Extended hypocaloric periods can cause a cataclysmic shutdown of one key hormone that regulates a healthy metabolism; leptin — the hormone that essentially tells the body whether it’s starving or not.

“When leptin levels fall it plays a causal role in the majority of negative adaptations which occur during dieting, including but not limited to decreasing metabolic rate, decreasing fat oxidation, and a massively increased appetite. Leptin is synthesied in adipose tissue (fat cells) meaning that the smaller the fat cells the lower the leptin production, and the greater the hunger and the lower the energy expenditure as the body desperately clings to it’s remaining fat cells because your dieting has mimicked a famine situation.  And just to make matters (much) worse, the type of dieting that seems to affect leptin levels the most detrimentally is low carbohydrate nutrition.”

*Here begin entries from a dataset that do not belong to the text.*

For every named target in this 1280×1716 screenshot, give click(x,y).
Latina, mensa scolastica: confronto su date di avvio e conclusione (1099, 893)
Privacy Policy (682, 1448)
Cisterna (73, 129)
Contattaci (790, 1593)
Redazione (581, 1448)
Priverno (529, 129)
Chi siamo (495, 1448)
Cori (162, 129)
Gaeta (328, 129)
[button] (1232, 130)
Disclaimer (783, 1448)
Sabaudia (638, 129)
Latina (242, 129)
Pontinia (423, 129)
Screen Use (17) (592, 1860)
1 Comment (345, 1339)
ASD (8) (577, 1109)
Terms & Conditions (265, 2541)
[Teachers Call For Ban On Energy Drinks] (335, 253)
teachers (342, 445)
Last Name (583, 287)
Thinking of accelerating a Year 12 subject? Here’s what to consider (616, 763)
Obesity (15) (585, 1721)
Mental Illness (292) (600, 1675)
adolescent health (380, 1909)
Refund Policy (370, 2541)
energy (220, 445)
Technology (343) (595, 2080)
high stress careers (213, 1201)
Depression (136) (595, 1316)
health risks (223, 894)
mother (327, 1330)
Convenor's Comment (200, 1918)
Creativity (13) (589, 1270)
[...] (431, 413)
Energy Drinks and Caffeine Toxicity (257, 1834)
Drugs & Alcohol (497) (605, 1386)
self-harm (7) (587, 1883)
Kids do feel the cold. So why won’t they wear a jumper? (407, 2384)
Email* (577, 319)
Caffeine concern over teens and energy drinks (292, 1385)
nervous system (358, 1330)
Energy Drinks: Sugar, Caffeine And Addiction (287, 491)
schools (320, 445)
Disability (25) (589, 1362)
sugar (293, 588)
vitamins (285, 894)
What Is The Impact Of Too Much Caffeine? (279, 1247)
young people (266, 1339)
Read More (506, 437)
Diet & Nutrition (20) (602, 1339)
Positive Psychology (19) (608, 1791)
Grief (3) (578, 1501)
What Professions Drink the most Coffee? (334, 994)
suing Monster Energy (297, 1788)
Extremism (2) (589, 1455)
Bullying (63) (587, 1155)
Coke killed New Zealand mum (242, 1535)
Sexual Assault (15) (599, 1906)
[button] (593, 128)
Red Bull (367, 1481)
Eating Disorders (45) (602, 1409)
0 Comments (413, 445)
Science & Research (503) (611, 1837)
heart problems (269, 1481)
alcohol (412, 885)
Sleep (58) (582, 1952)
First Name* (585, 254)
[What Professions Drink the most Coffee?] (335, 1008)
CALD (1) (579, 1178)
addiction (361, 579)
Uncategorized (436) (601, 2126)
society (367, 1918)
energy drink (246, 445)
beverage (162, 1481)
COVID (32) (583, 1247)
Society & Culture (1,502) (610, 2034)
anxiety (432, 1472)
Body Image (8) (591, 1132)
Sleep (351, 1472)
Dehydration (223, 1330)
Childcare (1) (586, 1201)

And while my bodyfat may not yet be single-digits, this sounds quite like me!

“Anyone who has ever been on a real diet and dropped their body fat down to the level that a refeed is necessary will tell you just how exhausting and draining a process it can be.  I currently have the patience of a schizophrenic on PCP and the sex drive of a neutered flea.  All because I am on low carbs, low calories, and my body fat % is dropping to a place that it doesn’t really want to get below.”

I am certainly no expert in these matters, that’s why I hope to soon be working directly with one of the best coaches out there. In the mean time, I am simply trying to educate myself to the fullest possible extent.

Of course, knowledge is power — but only if you actually act on it.

I’m off to refeed!

[1] While heart palpitations can occur for many reasons, including stress, hypoglycemia etc., they are also often associated with low magnesium levels. Given the cramps (unusual for me), I wonder if this is also a factor; I will supplement and find out. Also, while I doubt I am hypoglycemic, you can apparently dip into hypoglycemia when fasting or during sustained periods of carb depletion.